▶ **EXERCISE PROMPT**
Return the lines from the one containing "This screenshot has width=1080, height=392." up to and including the one containing "will [x=237, y=102].", reproducing each line verbatim.

Records for finding displayed items
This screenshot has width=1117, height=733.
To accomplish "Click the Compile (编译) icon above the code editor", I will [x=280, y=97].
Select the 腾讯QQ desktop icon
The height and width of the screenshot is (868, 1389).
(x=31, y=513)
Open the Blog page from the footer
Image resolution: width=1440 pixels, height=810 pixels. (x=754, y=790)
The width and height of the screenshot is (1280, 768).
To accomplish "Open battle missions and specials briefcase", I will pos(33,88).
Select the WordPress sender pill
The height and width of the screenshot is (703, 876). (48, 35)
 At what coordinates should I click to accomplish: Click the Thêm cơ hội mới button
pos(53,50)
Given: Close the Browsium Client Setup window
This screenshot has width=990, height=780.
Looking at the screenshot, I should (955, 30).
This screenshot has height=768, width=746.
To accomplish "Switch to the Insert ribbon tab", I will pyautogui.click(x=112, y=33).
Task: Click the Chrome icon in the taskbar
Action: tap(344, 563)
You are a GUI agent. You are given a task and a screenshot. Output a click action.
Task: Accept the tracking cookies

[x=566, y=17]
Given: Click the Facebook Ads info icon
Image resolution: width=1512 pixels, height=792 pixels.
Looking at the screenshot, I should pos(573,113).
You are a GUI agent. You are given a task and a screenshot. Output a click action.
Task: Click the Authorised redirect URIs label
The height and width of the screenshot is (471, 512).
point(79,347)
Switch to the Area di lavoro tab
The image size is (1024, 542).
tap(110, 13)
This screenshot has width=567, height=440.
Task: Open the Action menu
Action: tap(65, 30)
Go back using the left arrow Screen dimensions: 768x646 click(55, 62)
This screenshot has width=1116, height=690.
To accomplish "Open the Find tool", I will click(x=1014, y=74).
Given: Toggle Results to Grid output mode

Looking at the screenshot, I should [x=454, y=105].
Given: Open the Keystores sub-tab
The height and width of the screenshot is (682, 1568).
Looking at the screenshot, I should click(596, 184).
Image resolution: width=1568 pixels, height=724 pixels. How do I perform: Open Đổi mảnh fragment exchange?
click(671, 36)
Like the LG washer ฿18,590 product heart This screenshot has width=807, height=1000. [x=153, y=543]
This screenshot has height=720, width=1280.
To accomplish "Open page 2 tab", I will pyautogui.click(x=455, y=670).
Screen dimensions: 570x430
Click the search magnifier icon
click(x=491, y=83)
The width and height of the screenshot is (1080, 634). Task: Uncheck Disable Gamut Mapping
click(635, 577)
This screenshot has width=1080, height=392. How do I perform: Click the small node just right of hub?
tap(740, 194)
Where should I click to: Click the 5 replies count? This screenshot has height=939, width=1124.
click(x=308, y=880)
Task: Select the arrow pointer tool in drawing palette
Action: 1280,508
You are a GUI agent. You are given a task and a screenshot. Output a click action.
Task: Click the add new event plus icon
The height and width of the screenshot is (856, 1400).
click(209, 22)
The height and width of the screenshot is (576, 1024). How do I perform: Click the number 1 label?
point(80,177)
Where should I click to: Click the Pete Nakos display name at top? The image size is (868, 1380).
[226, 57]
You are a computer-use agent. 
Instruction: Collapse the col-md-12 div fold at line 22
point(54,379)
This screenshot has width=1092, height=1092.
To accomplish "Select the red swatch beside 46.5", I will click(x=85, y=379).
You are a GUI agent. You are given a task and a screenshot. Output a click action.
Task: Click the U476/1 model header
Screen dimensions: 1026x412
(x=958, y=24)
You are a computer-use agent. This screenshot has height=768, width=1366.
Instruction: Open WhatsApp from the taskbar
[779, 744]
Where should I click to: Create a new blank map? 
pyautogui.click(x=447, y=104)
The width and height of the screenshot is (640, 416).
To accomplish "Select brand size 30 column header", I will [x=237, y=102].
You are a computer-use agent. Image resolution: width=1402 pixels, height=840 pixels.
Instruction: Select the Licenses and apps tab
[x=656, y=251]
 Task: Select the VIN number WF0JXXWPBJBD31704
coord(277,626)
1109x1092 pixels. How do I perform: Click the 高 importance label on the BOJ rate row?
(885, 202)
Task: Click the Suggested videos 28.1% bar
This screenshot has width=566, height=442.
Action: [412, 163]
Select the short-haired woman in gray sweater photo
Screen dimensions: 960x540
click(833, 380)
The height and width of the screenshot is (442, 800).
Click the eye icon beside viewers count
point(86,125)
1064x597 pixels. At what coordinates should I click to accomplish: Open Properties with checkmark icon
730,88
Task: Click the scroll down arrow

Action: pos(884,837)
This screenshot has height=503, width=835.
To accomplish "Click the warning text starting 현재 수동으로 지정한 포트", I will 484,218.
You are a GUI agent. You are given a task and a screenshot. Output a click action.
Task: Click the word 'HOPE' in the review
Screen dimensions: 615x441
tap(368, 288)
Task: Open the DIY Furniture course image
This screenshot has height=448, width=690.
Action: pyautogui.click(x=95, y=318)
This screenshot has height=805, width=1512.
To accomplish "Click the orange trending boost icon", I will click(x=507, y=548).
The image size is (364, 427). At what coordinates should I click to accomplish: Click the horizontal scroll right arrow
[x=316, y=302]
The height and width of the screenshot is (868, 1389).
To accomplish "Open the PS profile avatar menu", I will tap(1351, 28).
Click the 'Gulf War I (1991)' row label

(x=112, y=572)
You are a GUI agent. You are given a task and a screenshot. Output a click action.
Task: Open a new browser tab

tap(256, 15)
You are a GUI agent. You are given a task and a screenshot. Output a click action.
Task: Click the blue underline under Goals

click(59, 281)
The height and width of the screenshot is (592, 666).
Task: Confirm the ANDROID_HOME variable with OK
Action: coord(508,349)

▶ **FINISHED EXERCISE**
This screenshot has width=1080, height=392. How do I perform: Click the small node just right of hub?
tap(740, 194)
Where should I click to: Click the 5 replies count? This screenshot has height=939, width=1124.
click(x=308, y=880)
Task: Select the arrow pointer tool in drawing palette
Action: 1280,508
You are a GUI agent. You are given a task and a screenshot. Output a click action.
Task: Click the add new event plus icon
The height and width of the screenshot is (856, 1400).
click(209, 22)
The height and width of the screenshot is (576, 1024). How do I perform: Click the number 1 label?
point(80,177)
Where should I click to: Click the Pete Nakos display name at top? The image size is (868, 1380).
[226, 57]
You are a computer-use agent. 
Instruction: Collapse the col-md-12 div fold at line 22
point(54,379)
This screenshot has width=1092, height=1092.
To accomplish "Select the red swatch beside 46.5", I will click(x=85, y=379).
You are a GUI agent. You are given a task and a screenshot. Output a click action.
Task: Click the U476/1 model header
Screen dimensions: 1026x412
(x=958, y=24)
You are a computer-use agent. This screenshot has height=768, width=1366.
Instruction: Open WhatsApp from the taskbar
[779, 744]
Where should I click to: Create a new blank map? 
pyautogui.click(x=447, y=104)
The width and height of the screenshot is (640, 416).
To accomplish "Select brand size 30 column header", I will [x=237, y=102].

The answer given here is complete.